Taşınabilir kameraların ucuzlaması ve pazar paylarının artması, porno sektörüne en büyük rakip olacak “bağımsız” porno sektörünün de oluşmasına olanak sağlayacaktı. 2005 yılında çevrilen “Pirates” ise milyon doları geçen prodüksiyon bütçesiyle bugüne kadar yapılmış en pahalı ve DVD üzerinde en çok satılan porno film olma özelliğine sahip. Film, bu özelliğiyle sektörün geldiği noktayı göstermesi açısından önem taşıyor.


Porno filmler teknik olarak süper egoyu öteleyen, cinselliği en düz haliyle teşhir ederek izleyicilerini utanma duygularından arındıran, eylemi mekanikleştirerek ortaya koyan yapıtlar olarak nitelendiriliyor. İlişki biçimlerini erotik estetizm bağlamından kopartarak ve aşk/sevgi duygularından soyutlayarak, organları ve bedenin parçalarını bütünselliğinden yalıtarak cinselliği yalnızca fetişist bir edim haline getiriyorlar. Bu nedenle ilk başta seyredenler için heyecan verici olsa da tekrarlarında sıkıcılaşmaları doğal. Farklı eğilimler, hastalık derecesindeki fetişler bir yana sürekli “yeni” içerik üretilmesinin arkasındaki temel sebep de bu.
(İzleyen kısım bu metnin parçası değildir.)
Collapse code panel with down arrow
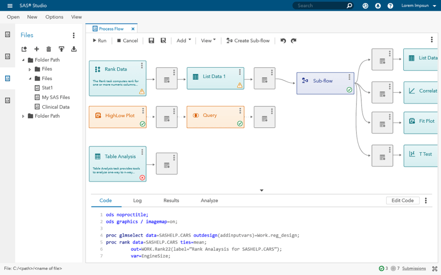coord(261,190)
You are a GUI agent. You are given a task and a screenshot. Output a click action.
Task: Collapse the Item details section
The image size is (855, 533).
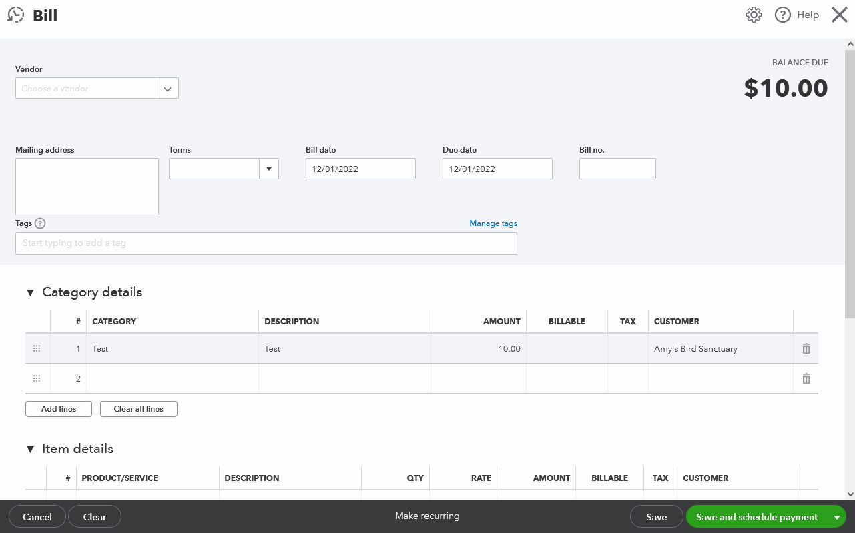pos(30,449)
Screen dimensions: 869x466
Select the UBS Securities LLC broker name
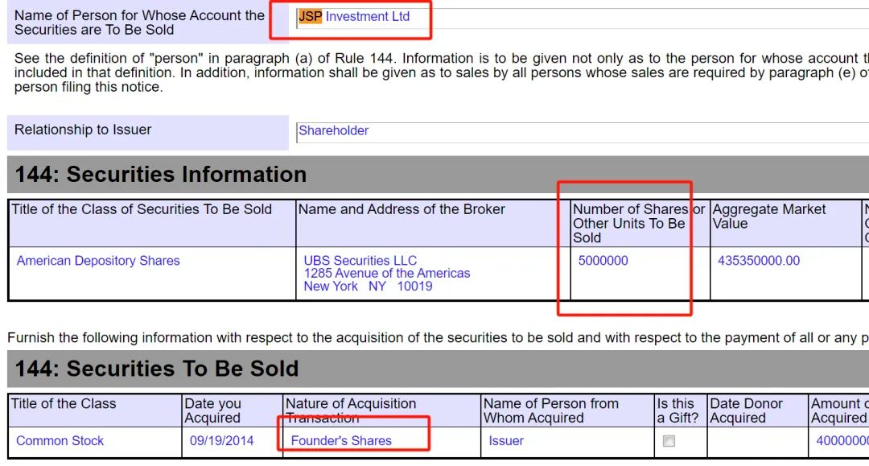tap(360, 261)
Her ne kadar tüketicisinin biz olmadığımızı iddia etsek, yapılan araştırma sonuçlarında “hiç” bakmıyor gözüksek de, dürüst olmakta fayda var. Arz için talebi oluşturan, sektörü sektör yapan bizleriz, başkaları değil. Çünkü elektronik ortamdaki gerçek veriler bizleri yalanlıyor. Önce internette yer alan verilere kısaca bir göz atalım ve sonra devam edelim;
• Web sitelerinin yüzde 12’sini pornografik içerikli siteler oluşturuyor.
• İnternette yapılan aramaların dörtte biri pornografik içerikli.
• Erkeklerin yüzde 20’si, kadınların yüzde 12’si iş yerlerinde porno izliyorlar.
• Her üç porno izleyicisinden bir tanesi kadın.
• Online porno için her saniye yaklaşık 3 bin dolar civarında bir harcama yapıyoruz.
• Dijital porno endüstrisi Amerika Birleşik Devletleri’ndeki büyüklüğü yılda 12 milyar dolara yakın, dünyada ise 100 milyar dolara yaklaşmış durumda.
• Dijital ortamda 400 milyona yakın pornografik web sayfası bulunduğu tahmin ediliyor.
• Pornografik içerikler internetin yüzde 40’ına yakınını oluşturuyor ve sadece 2010 yılının ilk çeyreğinde bu içerik yüzde 17 artış gösterdi.
• 24 yaş altı erkek kullanıcıların yüzde 70’e yakını mutlaka pornografik siteleri ziyaret ediyor.
• Her saniye 30 bine yakın internet kullanıcısı pornografik içerik izliyor.
• Pornografik içerik izleyenlerin dağılımı eğitim, kültür, ekonomik durum kriterlerinde çok büyük farklılıklar göstermiyor.
• XVideos, LivJasmin, YouPorn, PornHub ve Tube8 gibi sektörün önde gelen porno sitelerinin ziyaretçi sayıları, tıklanma oranları konusunda Facebook ve Google ile yarış halindeler.
• XVideos ayda 5 milyara yaklaşan sayfa görüntülemesi ile Reddit’i ikiye, CNN’i ise üçe katlamış durumda,
• Porno sitelerde ortalama ziyaret süresi diğer sitelere kıyasla oldukça yüksek. Ziyaret başına 15-20 dakika gibi istatistiklere sahipler,
• YouPorn, 100TB’ın üzerinde porno içeriği üzerinde barındırıyor ve günde 100 milyondan fazla sayfa gösterimine sahip. Ziyaretçi akımına uğradığında tek başına toplam internet trafiğinin yüzde 2’sini kendisine çekebiliyor. (Günlük 950TB’lık bir veri akışından bahsediyoruz, üstelik hali hazırda alt yapıları bu trafiğin ve datanın iki katını kaldırabilecek güçte. 
• Dünyanın en pahalı alan adı isimleri arasında Sex.com ve Porn.com ilk sıralarda yer alıyorlar.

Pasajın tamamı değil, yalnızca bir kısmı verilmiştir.